If the employment agreement is terminated for any of the foregoing, Mr. Kersten, or his legal representatives, as the case may be, will be paid the salary provided by the employment agreement through the date of termination, any options or bonus shares of the Company then held by Mr.  Kersten will become fully vested and the expiration date of any options which would expire during the four year period following his termination of employment will be extended to the date which is four years after his termination of employment.

 

In the event there is a change in the control of the Company, the agreement allows Mr.
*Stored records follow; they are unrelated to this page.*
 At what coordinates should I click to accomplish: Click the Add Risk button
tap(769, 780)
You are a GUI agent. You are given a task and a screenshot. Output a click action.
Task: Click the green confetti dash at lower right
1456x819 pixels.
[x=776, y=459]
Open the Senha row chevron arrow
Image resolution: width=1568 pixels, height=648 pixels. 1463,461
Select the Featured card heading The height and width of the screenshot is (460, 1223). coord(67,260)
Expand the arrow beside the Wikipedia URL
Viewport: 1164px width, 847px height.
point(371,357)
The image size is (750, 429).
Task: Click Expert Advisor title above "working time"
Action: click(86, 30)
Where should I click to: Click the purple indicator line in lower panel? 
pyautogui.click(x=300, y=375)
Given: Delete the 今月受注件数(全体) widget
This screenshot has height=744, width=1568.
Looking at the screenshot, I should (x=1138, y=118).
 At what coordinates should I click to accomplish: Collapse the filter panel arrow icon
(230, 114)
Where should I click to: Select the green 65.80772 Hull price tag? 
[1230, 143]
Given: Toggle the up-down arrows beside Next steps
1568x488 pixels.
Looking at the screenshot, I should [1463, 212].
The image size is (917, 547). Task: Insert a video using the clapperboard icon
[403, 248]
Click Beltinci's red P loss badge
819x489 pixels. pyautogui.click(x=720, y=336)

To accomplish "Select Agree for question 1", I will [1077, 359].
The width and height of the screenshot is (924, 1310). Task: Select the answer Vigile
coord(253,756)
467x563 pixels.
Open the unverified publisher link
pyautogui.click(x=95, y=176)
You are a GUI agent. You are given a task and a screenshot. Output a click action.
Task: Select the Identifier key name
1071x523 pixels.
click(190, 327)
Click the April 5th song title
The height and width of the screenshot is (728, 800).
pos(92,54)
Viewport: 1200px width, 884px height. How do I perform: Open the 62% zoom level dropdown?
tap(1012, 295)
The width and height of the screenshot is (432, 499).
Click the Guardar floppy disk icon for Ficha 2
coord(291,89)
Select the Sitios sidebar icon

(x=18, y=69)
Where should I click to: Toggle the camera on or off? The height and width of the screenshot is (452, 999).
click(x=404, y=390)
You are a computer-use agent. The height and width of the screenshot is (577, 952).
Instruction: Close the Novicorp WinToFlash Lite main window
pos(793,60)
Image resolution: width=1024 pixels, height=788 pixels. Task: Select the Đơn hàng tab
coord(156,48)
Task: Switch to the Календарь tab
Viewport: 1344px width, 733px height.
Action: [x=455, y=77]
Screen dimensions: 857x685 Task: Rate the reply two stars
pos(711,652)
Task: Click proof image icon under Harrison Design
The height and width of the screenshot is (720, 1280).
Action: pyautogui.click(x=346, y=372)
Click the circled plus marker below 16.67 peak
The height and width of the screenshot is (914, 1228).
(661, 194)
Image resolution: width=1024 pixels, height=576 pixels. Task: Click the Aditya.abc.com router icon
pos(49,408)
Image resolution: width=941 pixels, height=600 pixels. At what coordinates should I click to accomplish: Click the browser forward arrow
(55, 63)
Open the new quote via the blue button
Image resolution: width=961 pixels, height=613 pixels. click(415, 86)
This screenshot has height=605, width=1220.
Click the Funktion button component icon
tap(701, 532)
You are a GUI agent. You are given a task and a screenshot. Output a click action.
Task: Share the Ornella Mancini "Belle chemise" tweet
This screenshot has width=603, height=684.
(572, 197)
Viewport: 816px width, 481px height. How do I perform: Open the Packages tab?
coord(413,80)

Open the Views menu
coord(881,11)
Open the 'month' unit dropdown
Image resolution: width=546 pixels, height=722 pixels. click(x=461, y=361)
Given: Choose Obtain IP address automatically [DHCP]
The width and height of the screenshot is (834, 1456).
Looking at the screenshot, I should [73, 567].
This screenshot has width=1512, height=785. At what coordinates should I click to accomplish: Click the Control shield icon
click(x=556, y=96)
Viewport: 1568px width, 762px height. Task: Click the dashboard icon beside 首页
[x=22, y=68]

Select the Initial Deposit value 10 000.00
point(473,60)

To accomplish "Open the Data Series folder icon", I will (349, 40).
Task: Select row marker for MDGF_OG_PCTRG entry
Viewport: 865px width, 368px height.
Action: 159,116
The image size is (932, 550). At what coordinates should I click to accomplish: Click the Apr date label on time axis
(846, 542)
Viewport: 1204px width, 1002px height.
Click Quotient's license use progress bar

Kersten to resign from his position at the Company and receive a lump-sum payment from the Company equal to 24 months of salary, based upon his salary then in effect on the date of his resignation.  For purposes of the employment agreement a change in the control of the Company means: (1) the merger of the Company with another entity if after such merger the  shareholders of the Company do not own at least 50% of voting capital stock of the surviving corporation; (2) the sale of substantially all of the assets of the Company; (3) the acquisition by any person of more  than 50% of  the Company’s  common  stock; or (4) a change in a majority of the Company’s directors which has not been approved by the incumbent directors.

 

On August 30, 2013, the Company amended certain sections of Mr. Kersten’s employee agreement so that it would correspond with similar sections of the employment agreements discussed below.

 

On August 30, 2013, the Company extended its employment agreement with Patricia B. Prichep, the Company’s Senior Vice President of Operations, through August 30, 2016.  Ms. Prichep’s annual salary for fiscal year 2015 was $238,644.

 

On August 30, 2013, the Company extended its employment agreement with Eyal Talor, Ph.D., the Company’s Chief Scientific Officer, through August 30, 2016.  Dr. Talor’s annual salary for fiscal year 2015 was $294,615.

 

In the event there is a change in the control of the Company, the employment agreements with Ms. Prichep and Dr. Talor allow Ms. Prichep and/or Dr. Talor (as the case may be) to resign from her or his position at the Company and receive a lump-sum payment from the Company equal to 18 months of salary. For purposes of the employment agreements, a change in the control of the Company means: (1) the merger of the Company with another entity if after such merger the shareholders of the Company do not own at least 50% of voting capital stock of the surviving corporation; (2) the sale of substantially all of the assets of the Company; (3) the acquisition by any person of more than 50% of the Company’s common stock; or (4) a change in a majority of the Company’s directors which has not been approved by the incumbent directors.

 

The employment agreements with Ms. Prichep and Dr. Talor will also terminate upon the death of the employee, the employee’s physical or mental disability, willful misconduct, an act of fraud against the Company, or a breach of the employment agreement by the employee.  If the employment agreement is terminated for any of these reasons the employee, or her or his legal representatives, as the case may be, will be paid the salary provided by the employment agreement through the date of termination.

 

Further, the Company has contingent obligations with other vendors for work that will be completed in relation to the Phase III trial.  The timing of these obligations cannot be determined at this time.  The total remaining cash cost of these future obligations for the Phase III trial is estimated to be approximately $21.6 million.